■ 作業目標 A ■
提示テキストをもとに、次の問いに答えてください。
(i) 本発明は、フレキシブルディスプレイシートの屈曲部における曲率半径をどうすることを目的の一つとしているか。
(ii) 請求項1のロック機構は、一対の筐体の少なくともいずれか一方とベースフレームとを何を介して接続するか。
(iii) 請求項3の揺動規制部は、どの関節の揺動範囲を、どの関節の揺動範囲よりも小さくするか。
■ 作業目標 B ■
提示テキストの「そこで本発明では、フレキシブ」から「りつけられる事を特徴とする。」までを、一字一句違えずに書き写してください。

■ 提示テキスト ■
"""

そこで本発明では、フレキシブルディスプレイシートの屈曲部における曲率半径を小さくすると共に、内折り状態、外折り状態の確実な保持を行う構造を提供することを目的としている。
【課題を解決するための手段】
【0005】
上記課題を解決する為に、請求項1に記載の発明は、一対の筐体の両表面に跨ってフレキシブルディスプレイシートを取り付けてなる電子機器に用いられ、前記一対の筐体を開閉可能に連結する多軸ヒンジ装置であって、前記一対の筐体の間に挟まれ、前記一対の筐体を各々揺動可能に支持するベースフレームと、前記一対の筐体の少なくともいずれか一方と前記ベースフレームとを複数の関節部と摺動部を介して接続するロック機構で構成され、前記複数の関節部の少なくともひとつに動作負荷を発生させる事で、前記一対の筐体の開成状態および閉成状態を保持する事を特徴とする。
【0006】
次に請求項2記載の発明は、前記ロック機構は、前記ベースフレームに設けられた保持部と、前記保持部に対して第1関節回りに揺動可能に支持されたロックアームと、前記ロックアームに対して第2関節回りに揺動可能に支持されたロックジョイントと、前記ロックジョイントに対して摺動可能に支持されたロックブラケットと、前記第1関節回りに第1の動作負荷を発生させる第1負荷発生部と、前記第2関節回りに第2の動作負荷を発生させる第2負荷発生部で構成され、前記ロックブラケットは前記一対の筐体の各々と接続される一対の取付プレートの少なくともいずれか一方に取りつけられる事を特徴とする。
【0007】
次に請求項3記載の発明は、前記ロック機構は、前記第1関節の揺動範囲よりも前記第2関節の揺動範囲を小さくする揺動規制部を有する事を特徴とする。

"""

■ 提供レコード ■
"""

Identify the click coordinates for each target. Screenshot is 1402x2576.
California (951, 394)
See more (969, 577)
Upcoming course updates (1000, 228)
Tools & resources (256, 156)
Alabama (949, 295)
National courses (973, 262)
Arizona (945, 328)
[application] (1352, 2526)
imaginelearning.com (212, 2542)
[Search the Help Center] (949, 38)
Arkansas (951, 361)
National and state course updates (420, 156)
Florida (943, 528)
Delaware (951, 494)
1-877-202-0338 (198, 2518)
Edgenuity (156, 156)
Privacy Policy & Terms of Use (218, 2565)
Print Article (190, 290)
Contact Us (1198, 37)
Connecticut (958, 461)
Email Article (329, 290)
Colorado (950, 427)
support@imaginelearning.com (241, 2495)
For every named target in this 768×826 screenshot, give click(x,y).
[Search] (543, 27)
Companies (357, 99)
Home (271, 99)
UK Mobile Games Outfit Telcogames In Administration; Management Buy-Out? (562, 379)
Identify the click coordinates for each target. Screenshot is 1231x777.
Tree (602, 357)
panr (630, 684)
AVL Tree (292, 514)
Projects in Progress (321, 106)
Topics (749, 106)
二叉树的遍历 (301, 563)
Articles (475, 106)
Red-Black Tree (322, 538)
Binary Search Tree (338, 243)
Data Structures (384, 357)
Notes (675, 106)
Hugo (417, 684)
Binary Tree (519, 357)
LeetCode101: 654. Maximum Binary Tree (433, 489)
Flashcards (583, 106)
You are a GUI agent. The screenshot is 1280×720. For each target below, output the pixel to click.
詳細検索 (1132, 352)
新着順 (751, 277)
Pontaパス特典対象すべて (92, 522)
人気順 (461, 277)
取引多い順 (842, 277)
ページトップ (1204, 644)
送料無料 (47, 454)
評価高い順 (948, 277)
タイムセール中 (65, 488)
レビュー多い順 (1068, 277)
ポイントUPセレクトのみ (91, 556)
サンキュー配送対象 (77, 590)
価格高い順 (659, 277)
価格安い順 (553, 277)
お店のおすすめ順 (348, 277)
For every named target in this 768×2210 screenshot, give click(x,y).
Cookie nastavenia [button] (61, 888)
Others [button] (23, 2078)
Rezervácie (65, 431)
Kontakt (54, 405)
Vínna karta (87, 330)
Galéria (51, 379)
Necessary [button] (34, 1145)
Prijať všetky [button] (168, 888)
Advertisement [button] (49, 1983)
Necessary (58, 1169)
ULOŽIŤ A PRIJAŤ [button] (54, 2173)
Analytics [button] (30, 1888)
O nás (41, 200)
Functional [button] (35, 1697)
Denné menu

"""

■ 回答全文 A ■
(i) 小さくすること。
(ii) 複数の関節部と摺動部。
(iii) 第2関節の揺動範囲を、第1関節の揺動範囲よりも小さくする。

■ 回答全文 B ■
そこで本発明では、フレキシブルディスプレイシートの屈曲部における曲率半径を小さくすると共に、内折り状態、外折り状態の確実な保持を行う構造を提供することを目的としている。
【課題を解決するための手段】
【0005】
上記課題を解決する為に、請求項1に記載の発明は、一対の筐体の両表面に跨ってフレキシブルディスプレイシートを取り付けてなる電子機器に用いられ、前記一対の筐体を開閉可能に連結する多軸ヒンジ装置であって、前記一対の筐体の間に挟まれ、前記一対の筐体を各々揺動可能に支持するベースフレームと、前記一対の筐体の少なくともいずれか一方と前記ベースフレームとを複数の関節部と摺動部を介して接続するロック機構で構成され、前記複数の関節部の少なくともひとつに動作負荷を発生させる事で、前記一対の筐体の開成状態および閉成状態を保持する事を特徴とする。
【0006】
次に請求項2記載の発明は、前記ロック機構は、前記ベースフレームに設けられた保持部と、前記保持部に対して第1関節回りに揺動可能に支持されたロックアームと、前記ロックアームに対して第2関節回りに揺動可能に支持されたロックジョイントと、前記ロックジョイントに対して摺動可能に支持されたロックブラケットと、前記第1関節回りに第1の動作負荷を発生させる第1負荷発生部と、前記第2関節回りに第2の動作負荷を発生させる第2負荷発生部で構成され、前記ロックブラケットは前記一対の筐体の各々と接続される一対の取付プレートの少なくともいずれか一方に取りつけられる事を特徴とする。